Monday, Jan. 06, 1930
Militant Preacher
He is a militant clergyman. He asked State authorities to prevent his Yale classmates from serving drinks at reunion. He defied his bishop and when he was tried by an ecclesiastical court on 127 different charges pleaded his own case and was found guilty on three counts. Last week he was asked not to preach to a congregation in Hull, England, because he was "not in a fit state."
His name is George Chalmers Richmond, a native of Springfield, Mass. (1870), graduate of Yale in 1895, Protestant Episcopal minister in Manhattan, Rochester, New York, Philadelphia. In Rochester: he attacked Republican Boss George W. Aldridge. Brewer Henry Hathaway (warden of his church), in spite of the tearful protestations of his bishop, William D. Walker; attacked also the Standard Oil Co.; won notoriety by marrying two actors of a burlesque troupe on the stage of Rochester's Old Corinthian Theatre. In Philadelphia: he denounced local politicians, Bishop Coadjutor Alexander Mackay-Smith, Bishop Philip Mercer Rhinelander; defended Professor Scott Nearing who was ousted by the University of Pennsylvania for "radicalism." He was tried (1914) before the Chancellor of the Diocese on 14 counts of conduct unbecoming a clergyman and in violation of his ordination vows. The trial, lasting a year, ended in Preacher Richmond's suspension from the Church (1915) for a year.
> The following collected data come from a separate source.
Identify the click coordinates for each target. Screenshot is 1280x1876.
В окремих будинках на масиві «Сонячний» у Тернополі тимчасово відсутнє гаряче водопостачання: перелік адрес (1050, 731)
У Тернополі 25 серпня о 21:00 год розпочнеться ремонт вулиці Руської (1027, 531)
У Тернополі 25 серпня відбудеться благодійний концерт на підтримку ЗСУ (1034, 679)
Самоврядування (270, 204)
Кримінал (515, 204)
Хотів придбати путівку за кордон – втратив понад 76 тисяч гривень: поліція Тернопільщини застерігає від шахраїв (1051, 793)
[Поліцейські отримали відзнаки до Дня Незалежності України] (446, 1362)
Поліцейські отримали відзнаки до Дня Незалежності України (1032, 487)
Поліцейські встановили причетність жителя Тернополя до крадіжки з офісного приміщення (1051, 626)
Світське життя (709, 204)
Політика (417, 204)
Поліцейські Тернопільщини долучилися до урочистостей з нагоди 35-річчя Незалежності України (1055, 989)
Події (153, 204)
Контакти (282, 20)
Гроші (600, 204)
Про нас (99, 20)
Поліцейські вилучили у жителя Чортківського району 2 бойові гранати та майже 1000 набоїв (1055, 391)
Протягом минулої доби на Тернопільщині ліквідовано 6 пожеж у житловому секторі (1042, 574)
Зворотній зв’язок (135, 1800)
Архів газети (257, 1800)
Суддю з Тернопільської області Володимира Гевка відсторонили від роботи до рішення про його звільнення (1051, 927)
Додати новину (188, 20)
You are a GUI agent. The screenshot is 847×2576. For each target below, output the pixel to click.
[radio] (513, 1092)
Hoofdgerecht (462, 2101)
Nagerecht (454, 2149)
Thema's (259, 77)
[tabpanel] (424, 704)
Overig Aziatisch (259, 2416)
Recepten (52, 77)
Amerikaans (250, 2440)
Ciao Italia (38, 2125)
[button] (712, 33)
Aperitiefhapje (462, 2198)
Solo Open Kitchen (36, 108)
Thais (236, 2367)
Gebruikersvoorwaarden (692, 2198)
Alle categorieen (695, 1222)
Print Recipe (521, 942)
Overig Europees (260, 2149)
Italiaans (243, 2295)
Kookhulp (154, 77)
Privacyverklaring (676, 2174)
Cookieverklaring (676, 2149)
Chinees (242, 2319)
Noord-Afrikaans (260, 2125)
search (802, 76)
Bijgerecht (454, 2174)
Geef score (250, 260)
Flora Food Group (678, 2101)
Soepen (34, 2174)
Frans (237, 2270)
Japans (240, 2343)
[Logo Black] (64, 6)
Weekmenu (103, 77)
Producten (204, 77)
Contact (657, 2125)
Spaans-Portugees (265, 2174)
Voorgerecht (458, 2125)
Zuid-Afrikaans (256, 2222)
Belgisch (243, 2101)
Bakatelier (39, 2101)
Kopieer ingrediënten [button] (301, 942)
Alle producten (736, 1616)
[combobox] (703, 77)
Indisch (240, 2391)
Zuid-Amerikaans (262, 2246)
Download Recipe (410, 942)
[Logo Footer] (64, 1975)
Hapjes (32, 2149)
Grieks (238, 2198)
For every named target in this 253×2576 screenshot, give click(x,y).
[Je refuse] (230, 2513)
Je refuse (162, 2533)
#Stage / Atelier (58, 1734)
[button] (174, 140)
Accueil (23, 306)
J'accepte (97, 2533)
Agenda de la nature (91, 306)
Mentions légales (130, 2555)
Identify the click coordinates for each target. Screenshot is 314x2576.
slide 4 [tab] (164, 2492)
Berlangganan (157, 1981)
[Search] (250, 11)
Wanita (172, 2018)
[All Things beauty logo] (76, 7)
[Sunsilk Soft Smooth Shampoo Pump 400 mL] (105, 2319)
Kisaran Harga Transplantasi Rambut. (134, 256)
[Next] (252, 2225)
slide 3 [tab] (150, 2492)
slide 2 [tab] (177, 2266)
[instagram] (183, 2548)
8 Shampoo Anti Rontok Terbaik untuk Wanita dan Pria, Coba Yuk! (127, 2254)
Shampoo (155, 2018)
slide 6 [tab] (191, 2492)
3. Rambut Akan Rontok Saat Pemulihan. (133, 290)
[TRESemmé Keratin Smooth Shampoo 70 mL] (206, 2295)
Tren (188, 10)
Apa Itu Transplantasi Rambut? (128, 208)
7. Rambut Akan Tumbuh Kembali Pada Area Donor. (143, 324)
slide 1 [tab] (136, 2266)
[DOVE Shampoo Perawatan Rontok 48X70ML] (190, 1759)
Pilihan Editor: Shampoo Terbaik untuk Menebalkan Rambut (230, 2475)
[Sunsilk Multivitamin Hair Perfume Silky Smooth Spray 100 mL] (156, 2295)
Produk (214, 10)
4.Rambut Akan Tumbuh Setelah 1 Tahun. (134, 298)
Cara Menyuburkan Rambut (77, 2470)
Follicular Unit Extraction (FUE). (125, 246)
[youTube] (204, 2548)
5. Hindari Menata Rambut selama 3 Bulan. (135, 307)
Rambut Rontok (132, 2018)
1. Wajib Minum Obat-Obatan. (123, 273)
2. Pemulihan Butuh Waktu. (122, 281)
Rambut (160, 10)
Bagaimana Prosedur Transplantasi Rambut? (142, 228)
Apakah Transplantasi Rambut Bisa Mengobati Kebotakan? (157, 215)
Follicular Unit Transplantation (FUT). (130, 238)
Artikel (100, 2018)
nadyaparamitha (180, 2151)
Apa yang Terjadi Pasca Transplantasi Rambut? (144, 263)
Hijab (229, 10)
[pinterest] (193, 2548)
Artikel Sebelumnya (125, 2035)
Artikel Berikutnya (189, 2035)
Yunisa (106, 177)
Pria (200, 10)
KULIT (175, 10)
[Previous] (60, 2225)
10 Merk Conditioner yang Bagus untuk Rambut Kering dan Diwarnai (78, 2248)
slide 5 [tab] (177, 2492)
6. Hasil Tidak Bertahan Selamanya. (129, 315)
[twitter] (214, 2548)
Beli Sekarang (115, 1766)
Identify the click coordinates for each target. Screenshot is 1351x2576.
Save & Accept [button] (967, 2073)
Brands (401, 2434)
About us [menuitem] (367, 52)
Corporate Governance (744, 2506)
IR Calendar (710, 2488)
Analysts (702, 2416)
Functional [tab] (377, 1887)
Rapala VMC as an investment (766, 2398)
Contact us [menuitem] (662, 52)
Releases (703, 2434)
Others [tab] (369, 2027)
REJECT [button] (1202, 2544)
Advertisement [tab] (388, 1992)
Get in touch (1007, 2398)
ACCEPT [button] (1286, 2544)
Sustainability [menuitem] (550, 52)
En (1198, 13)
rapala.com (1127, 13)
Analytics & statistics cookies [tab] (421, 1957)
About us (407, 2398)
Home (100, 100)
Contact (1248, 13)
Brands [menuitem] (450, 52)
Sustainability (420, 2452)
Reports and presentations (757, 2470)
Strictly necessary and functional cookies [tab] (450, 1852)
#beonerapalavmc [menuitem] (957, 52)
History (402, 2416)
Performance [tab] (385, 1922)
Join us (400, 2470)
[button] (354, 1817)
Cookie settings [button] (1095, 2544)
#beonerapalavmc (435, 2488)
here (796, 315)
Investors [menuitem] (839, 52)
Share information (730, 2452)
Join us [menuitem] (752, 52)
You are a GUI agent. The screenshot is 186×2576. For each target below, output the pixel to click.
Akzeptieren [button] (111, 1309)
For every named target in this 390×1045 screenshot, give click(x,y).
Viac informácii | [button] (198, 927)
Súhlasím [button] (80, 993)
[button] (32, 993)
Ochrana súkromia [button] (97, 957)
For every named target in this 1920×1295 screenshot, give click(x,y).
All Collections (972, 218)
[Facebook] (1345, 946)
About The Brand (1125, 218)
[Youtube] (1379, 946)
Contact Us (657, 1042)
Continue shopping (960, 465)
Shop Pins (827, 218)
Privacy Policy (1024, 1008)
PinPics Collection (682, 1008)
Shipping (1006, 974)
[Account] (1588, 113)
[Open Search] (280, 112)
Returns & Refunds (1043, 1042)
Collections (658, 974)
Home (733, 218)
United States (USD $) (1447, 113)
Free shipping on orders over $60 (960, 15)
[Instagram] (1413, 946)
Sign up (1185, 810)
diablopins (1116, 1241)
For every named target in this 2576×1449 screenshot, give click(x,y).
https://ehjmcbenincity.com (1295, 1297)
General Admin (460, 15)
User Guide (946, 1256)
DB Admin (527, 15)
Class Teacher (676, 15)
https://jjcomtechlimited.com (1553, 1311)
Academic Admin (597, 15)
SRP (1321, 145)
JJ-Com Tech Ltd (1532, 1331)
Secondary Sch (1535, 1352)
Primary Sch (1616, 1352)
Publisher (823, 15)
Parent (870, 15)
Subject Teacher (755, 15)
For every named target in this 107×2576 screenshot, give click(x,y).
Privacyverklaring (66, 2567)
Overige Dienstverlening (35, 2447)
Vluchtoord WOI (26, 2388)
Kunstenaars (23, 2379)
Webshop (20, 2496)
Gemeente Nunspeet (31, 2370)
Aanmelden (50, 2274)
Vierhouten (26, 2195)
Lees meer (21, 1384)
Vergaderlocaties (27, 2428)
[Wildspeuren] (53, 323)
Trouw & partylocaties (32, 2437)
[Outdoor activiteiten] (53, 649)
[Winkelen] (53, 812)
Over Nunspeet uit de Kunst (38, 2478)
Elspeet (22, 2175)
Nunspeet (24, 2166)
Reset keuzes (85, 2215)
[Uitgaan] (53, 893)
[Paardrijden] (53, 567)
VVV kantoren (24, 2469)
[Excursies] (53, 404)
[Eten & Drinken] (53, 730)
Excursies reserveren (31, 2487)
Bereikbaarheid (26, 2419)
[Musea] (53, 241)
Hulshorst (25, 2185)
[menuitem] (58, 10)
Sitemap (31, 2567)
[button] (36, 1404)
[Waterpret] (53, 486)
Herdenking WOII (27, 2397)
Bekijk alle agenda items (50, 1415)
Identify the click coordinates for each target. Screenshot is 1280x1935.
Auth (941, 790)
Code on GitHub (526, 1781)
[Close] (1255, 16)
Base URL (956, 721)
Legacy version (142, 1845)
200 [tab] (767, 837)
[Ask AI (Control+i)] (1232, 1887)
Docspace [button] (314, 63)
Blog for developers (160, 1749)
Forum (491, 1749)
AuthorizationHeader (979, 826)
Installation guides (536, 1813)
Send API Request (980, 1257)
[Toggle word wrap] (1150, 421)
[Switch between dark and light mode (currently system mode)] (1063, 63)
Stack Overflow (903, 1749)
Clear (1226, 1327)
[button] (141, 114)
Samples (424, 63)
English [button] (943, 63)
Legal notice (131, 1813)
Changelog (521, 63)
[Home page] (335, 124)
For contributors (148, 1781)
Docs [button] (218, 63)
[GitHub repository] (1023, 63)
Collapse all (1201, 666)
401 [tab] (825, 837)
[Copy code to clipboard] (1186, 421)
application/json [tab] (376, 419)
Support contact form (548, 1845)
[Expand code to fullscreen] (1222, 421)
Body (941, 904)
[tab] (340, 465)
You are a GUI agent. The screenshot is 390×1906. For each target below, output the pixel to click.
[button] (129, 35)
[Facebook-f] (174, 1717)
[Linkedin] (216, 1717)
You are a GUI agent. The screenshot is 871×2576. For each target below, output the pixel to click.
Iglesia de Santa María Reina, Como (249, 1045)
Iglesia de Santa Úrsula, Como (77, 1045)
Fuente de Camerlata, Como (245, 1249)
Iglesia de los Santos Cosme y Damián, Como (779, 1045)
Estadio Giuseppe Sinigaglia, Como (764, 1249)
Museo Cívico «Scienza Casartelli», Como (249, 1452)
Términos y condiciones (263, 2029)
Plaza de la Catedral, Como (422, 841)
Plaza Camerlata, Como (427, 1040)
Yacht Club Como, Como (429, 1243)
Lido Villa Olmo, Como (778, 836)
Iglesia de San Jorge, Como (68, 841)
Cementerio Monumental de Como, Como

He was again brought to trial in 1916 on 126 charges.* Convicted on three counts, he was again suspended for two years. He resigned from the ministry in 1918.
Deciding to enter the Baptist Church, he was welcomed by the late great John Roach Straton, who called him "one of the world's prophets." But in 1922 he was temporarily reinstated by Bishop Rhinelander, appointed lay reader in St. Paul's Church, Evanston, Wyo. Calling his new parish "the wickedest city in the U. S.," he was sued for libel, deposed. He entered the Methodist Church but soon left town. Before he went he filed suits totaling $125,000.
In June 1928, he began proceedings in the common pleas court, Philadelphia, for reinstatement in the Episcopalian ministry. The suit is still pending. Last year he went abroad to stump for Britain's Labor Party. Lately he has been preaching at St. Columba's Church, Hull, England. Last week the Rev. Canon Edward Arthur Berry, Vicar of Drypool, went to tall, bald, sleek Preacher Richmond, prevailed on him to stop preaching at St. Columba's. Said he to inquirers: "I felt he was too emotional and too excitable. My sole reason was I did not think he was in a fit state to preach."
*Among them: that he called Vestryman Charles A. Brown "perjurer, liar, moral pervert, trickster;" that he attempted to extort $10,000 from Bishop Mackay-Smith under threat of publishing some of the Bishop's letters to him; that he committed assault and battery on one Anna Phillips; that he charged Parishioner Edward Matlack with being a thief.